Go ahead Jacob. They are giving it away for people to hear. Just don't start selling them.


----------



## Ianterrell

> _Originally posted by blhowes_
> 
> 
> 
> _Originally posted by Irishcat922_
> I listened to it and it seemed like Wilson was trying to say the only real differences were semantics????
> 
> 
> 
> Yeah, that's the impression I got as well. It seemed like a lot of Doug Wilson's time was spent saying "We agree on this, and I support you on this...but we just disagree on this one minor point..." Perhaps if they have similar discussions in the future they can focus more on why the differences are important.
Click to expand...


I've enjoyed Mike Horton's dogma, I've listen and read Wilson, and I do think that most of the differences between these two men are issues of language. In fact I'm curious as to why you guys don't pick up on this reality. Could it be that there is just so much negative uniformed talk about Wilson that people not reading his actual words have an unfounded bias against him? I think some people like talking bad about others more than they do listening to the other party.



[Edited on 18-12-2004 by Ianterrell]


----------



## luvroftheWord

> _Originally posted by Ianterrell_
> 
> 
> 
> _Originally posted by blhowes_
> 
> 
> 
> _Originally posted by Irishcat922_
> I listened to it and it seemed like Wilson was trying to say the only real differences were semantics????
> 
> 
> 
> Yeah, that's the impression I got as well. It seemed like a lot of Doug Wilson's time was spent saying "We agree on this, and I support you on this...but we just disagree on this one minor point..." Perhaps if they have similar discussions in the future they can focus more on why the differences are important.
> 
> Click to expand...
> 
> 
> 
> I've enjoyed Mike Horton's dogma, I've listen and read Wilson, and I do think that most of the differences between these two men are issues of language. In fact I'm curious as to why you guys don't pick up on this reality. Could it be that there is just so much negative uniformed talk about Wilson that people not reading his actual words have an unfounded bias against him? I think some people like talking bad about others more than they do listening to the other party.
> 
> 
> 
> [Edited on 18-12-2004 by Ianterrell]
Click to expand...




[Edited on 18-12-2004 by luvroftheWord]


----------



## RamistThomist

I agree with Ian and LOTW. Someone one this board on--I think it was Paul Manata with respect to Norm Shepherd--said that if you want to find heresy with somebody, you will find it.

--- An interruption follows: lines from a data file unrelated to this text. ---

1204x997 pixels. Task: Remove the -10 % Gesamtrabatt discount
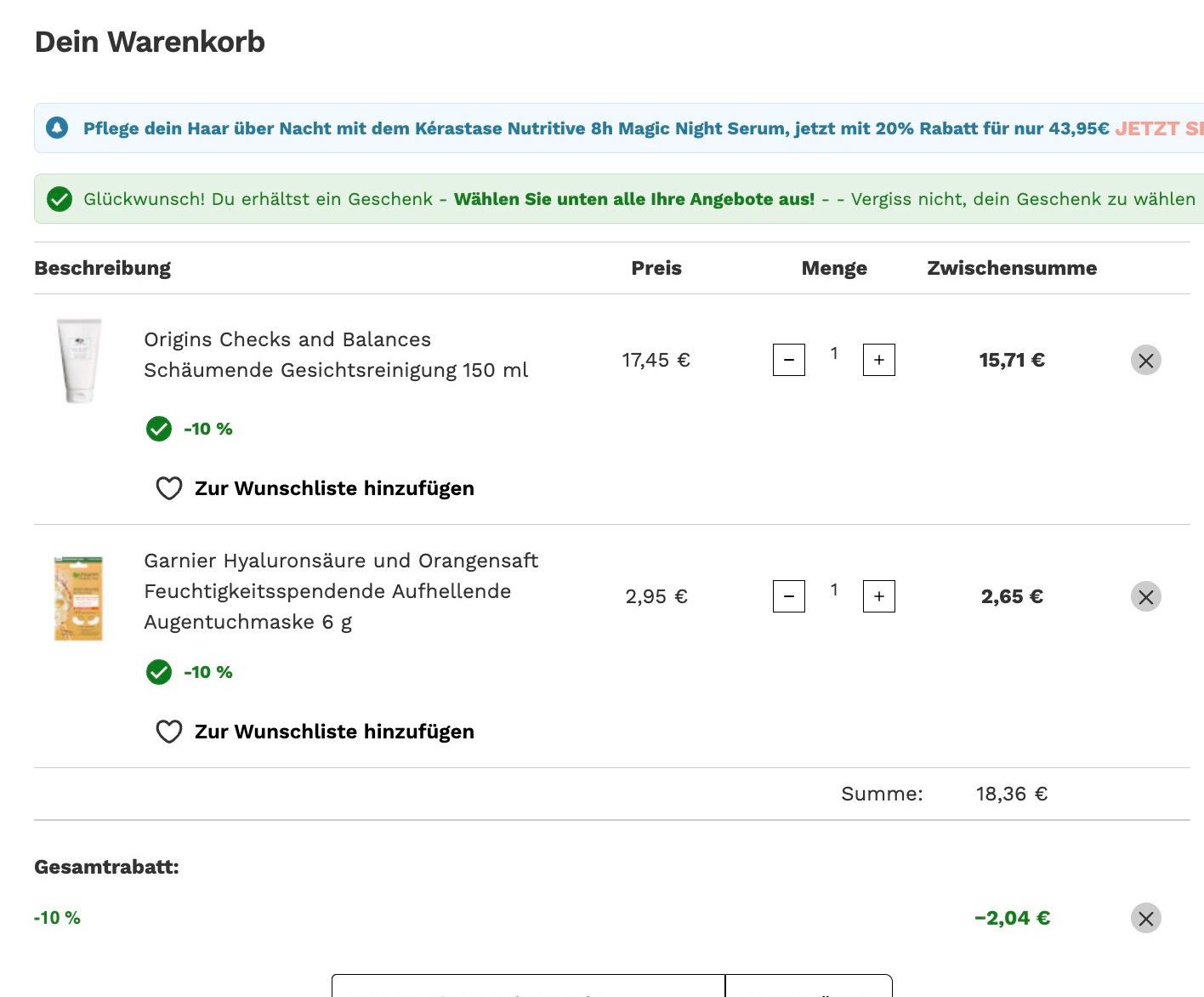1145,918
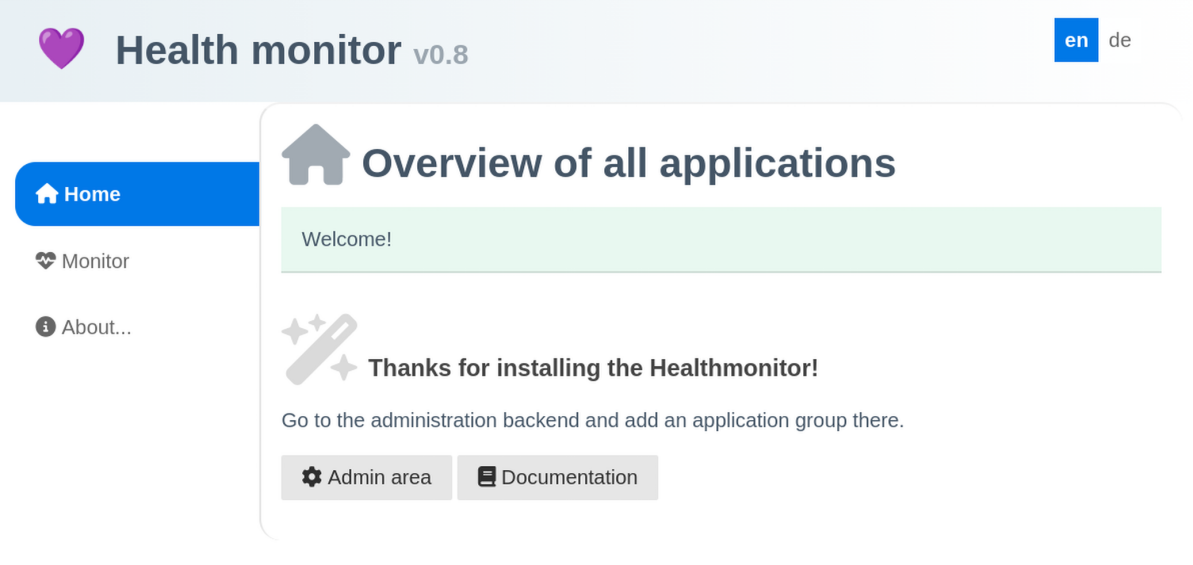Image resolution: width=1193 pixels, height=565 pixels.
Task: Open the About... menu item
Action: [x=96, y=327]
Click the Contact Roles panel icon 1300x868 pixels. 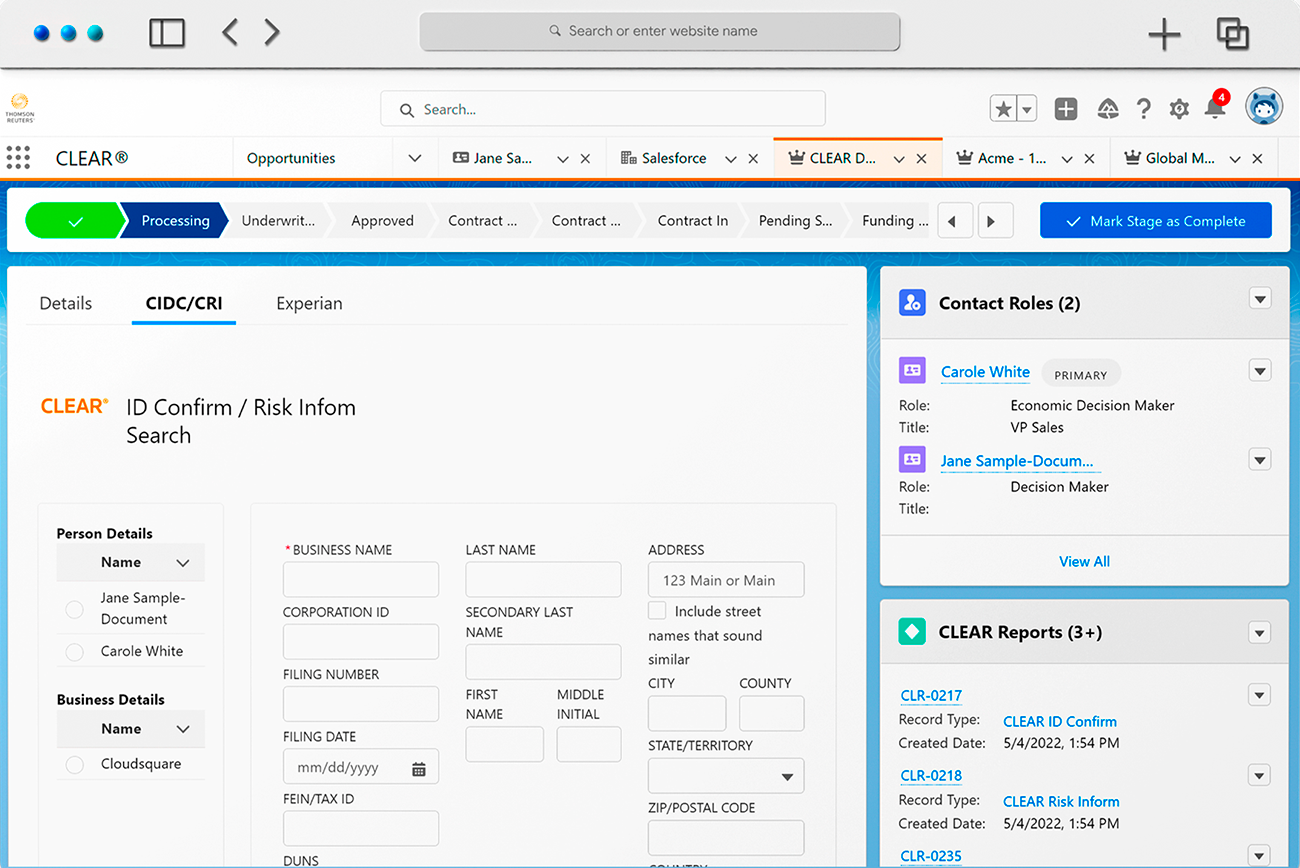coord(912,302)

Now, does Wilson bring much of this grief upon himself? Probably. Now, could Wilson be heretical and some of us haven't seen it yet? Sure.

Now, there is a lot of what Wilson has said by way of application that I do not agree with. There came a time when I couldn't read _Credenda/Agenda_ because of the way that he handled charges.


----------



## fredtgreco

I don't know that I've ever said Wilson was a heretic, nor do I know if he is one. What I do know is that if every five minutes you have to raise the defense of "you have misunderstood me" and then your clarification raises more "misunderstandings" and that on central doctrines, then you should not be a teacher in Christ's church. Clarity is a much a neceesity as orthodoxy.

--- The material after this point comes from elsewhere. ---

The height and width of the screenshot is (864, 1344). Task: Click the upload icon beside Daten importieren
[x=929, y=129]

I also find it hard to get worked up about rough things said about a man who delights in poking as many people in the eye with as a big a stick as he can find as often as possible.


----------



## cupotea

> if every five minutes you have to raise the defense of "you have misunderstood me" and then your clarification raises more "misunderstandings" and that on central doctrines, then you should not be a teacher in Christ's church.


----------



## Bladestunner316

Maybe on Wilson's drivers license it says his staus as 'heretic' jk lol

bad joke


----------



## blhowes

> _Originally posted by Ianterrell_
> I've enjoyed Mike Horton's dogma, I've listen and read Wilson, and I do think that most of the differences between these two men are issues of language. In fact I'm curious as to why you guys don't pick up on this reality. Could it be that there is just so much negative uniformed talk about Wilson that people not reading his actual words have an unfounded bias against him? I think some people like talking bad about others more than they do listening to the other party.



I don't think anybody's talked bad about either Wilson or Horton. I don't know about others, but I am uninformed about the controversy, and had thought that maybe listening to the exchange would bring out the differences between the two and why those differences are important - ie., what's the big deal all about? As I've said, Wilson seemed to agree with Horton on most things and just differ on a few points. If there were differences, they didn't seem to be major ones.

If, as you say, most of the differences between the two are just issues of language, that may or may not be a bad thing. Their differences were over words like faith, works, covenant of works, merit, etc. How each person defines those and similar words may be important. A catholic person would use the same words and mean an entirely different thing than a reformed person would. In the discussions, it wasn't clear whether it was just a matter of semantics of if the differences in meaning were critical.

Correct me if I'm wrong, but wasn't Wilson the wrong person to defend the controversy? I thought he was asked during the discussion if he went as far on some of the issues as the other guys did - it didn't sound like he did. He may lean towards the controversy, but it doesn't sound like he embraces it. Am I wrong?


----------



## luvroftheWord

I just finished listening to the Wilson/Horton dialogue. If Wilson's view of the sacraments make him a Papist, then Horton is a Papist too.


----------



## AdamM

I don't think the interview was that helpful to anyone looking to understand the controversy. In regard to baptism,there was no discussion of the FV interpretation of John 15 and the related issue of the FV concept of apostasy from the covenant. Most of the real issues never got mentioned. 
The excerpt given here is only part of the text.